1. FC Wilmersdorf erkämpft sich Remis in Unterzahl

Die neu formierte Truppe vom 1. FC Wilmersdorf (rot-schwarz) sicherte sich gegen einen starken Aufsteiger CFC Hertha 06 in Unterzahl ein 1:1-Remis. (Foto: Nittel)

Wilmersdorf. Der 1. FC Wilmersdorf wartet auch nach dem dritten Spieltag der Berlin-Liga auf den ersten Sieg. Mit dem 1:1 (1:1)-Remis am 17. August gegen den Aufsteiger CFC Hertha 06 war Coach Michael Michels aber alles andere als unzufrieden. Immerhin hatte seine Mannschaft nach einer Gelb-Roten Karte für Efräim Gakpeto die letzten rund 20 Minuten in Unterzahl agieren müssen.

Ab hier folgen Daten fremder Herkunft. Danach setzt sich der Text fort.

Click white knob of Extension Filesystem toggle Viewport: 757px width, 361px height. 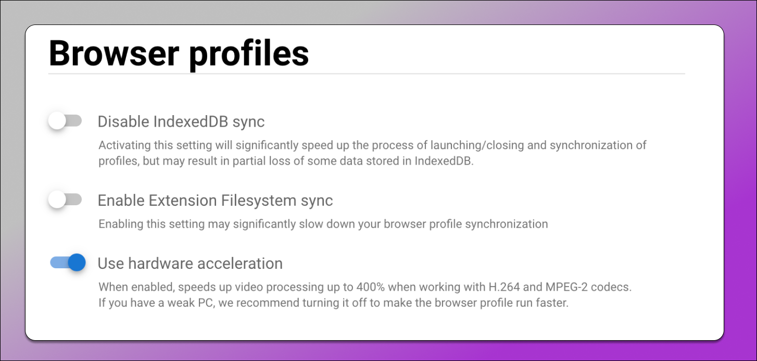[57, 200]
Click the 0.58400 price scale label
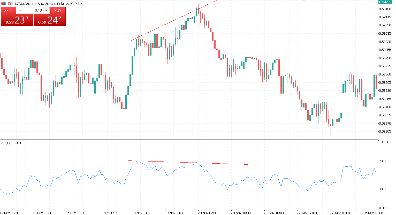The width and height of the screenshot is (396, 215). tap(385, 107)
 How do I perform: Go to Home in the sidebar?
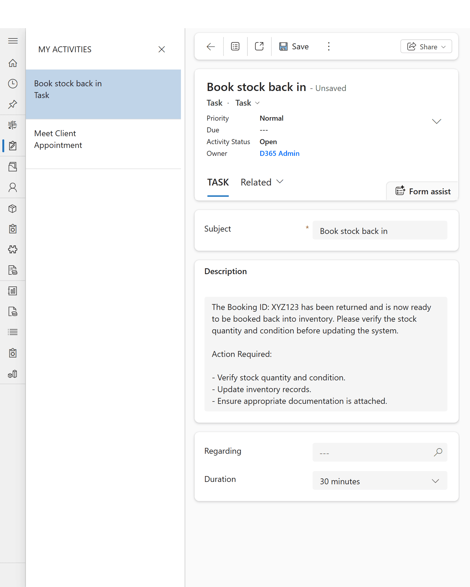pos(13,63)
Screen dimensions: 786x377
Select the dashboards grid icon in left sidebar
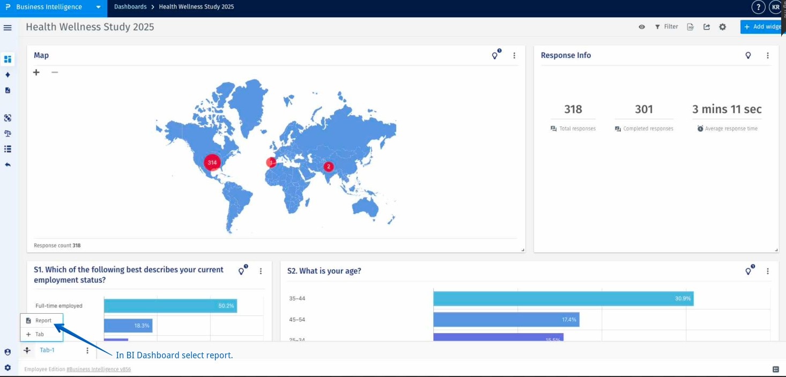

"Natürlich bin ich mit diesem einen Punkt sehr zufrieden", erklärte Michels kurz nach dem Ende der Partie. "Hertha 06 ist eine spielerisch starke Mannschaft, die speziell in den letzten Minuten und in Überzahl die eine oder andere gute Chance hatte. Da haben wir wirklich Glück gehabt, das Spiel nicht doch noch zu verlieren." Sercan Konal hatte die Charlottenburger bereits nach sechs Minuten in Führung geschossen. Nur sieben Minuten später aber war Dustin Abdel-Meguid mit einem Sonntagsschuss der Ausgleich für die Truppe vom Volkspark gelungen. "Wir können mit dem einen Punkt gut leben. Ich sage aber auch ganz ehrlich: Wenn wir unsere Konterchancen besser ausspielen, können wir diese Partie auch mit 2:1 gewinnen", erklärte Michels.

Die am meisten diskutierte Szene geschah in der 68. Minute: Abseits des Spielgeschehens waren Wilmersdorfs Angreifer Efräim Gakpeto und Herthas Fethi Yüksel aneinander geraten. Yüksel ging zu Boden - und Schiedsrichter Christian Große zeigte Gakpeto wegen Tretens, wie der Referee später verlauten ließ, die Gelb-Rote Karte. In jedem Fall musste Yüksel, der nicht als Schauspieler bekannt ist, verletzt vom Platz. "Das war eine dumme Aktion, die dazu führen kann, dass wir so ein Spiel doch noch verlieren", war dann auch Michels erfrischend ehrlich. "Und damit fehlt mir für die nächste Woche auch wieder ein wichtiger Spieler."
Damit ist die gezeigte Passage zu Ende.